→ **Problem to work on**:
Every entry is to be set down a second time, precisely as written.
[Opening Data shown section]
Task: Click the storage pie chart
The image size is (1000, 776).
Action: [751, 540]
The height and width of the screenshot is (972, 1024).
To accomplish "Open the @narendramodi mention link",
[Closing Data shown section]
→ **Reply to the exercise**:
Task: Click the storage pie chart
The image size is (1000, 776).
Action: [751, 540]
The height and width of the screenshot is (972, 1024).
To accomplish "Open the @narendramodi mention link",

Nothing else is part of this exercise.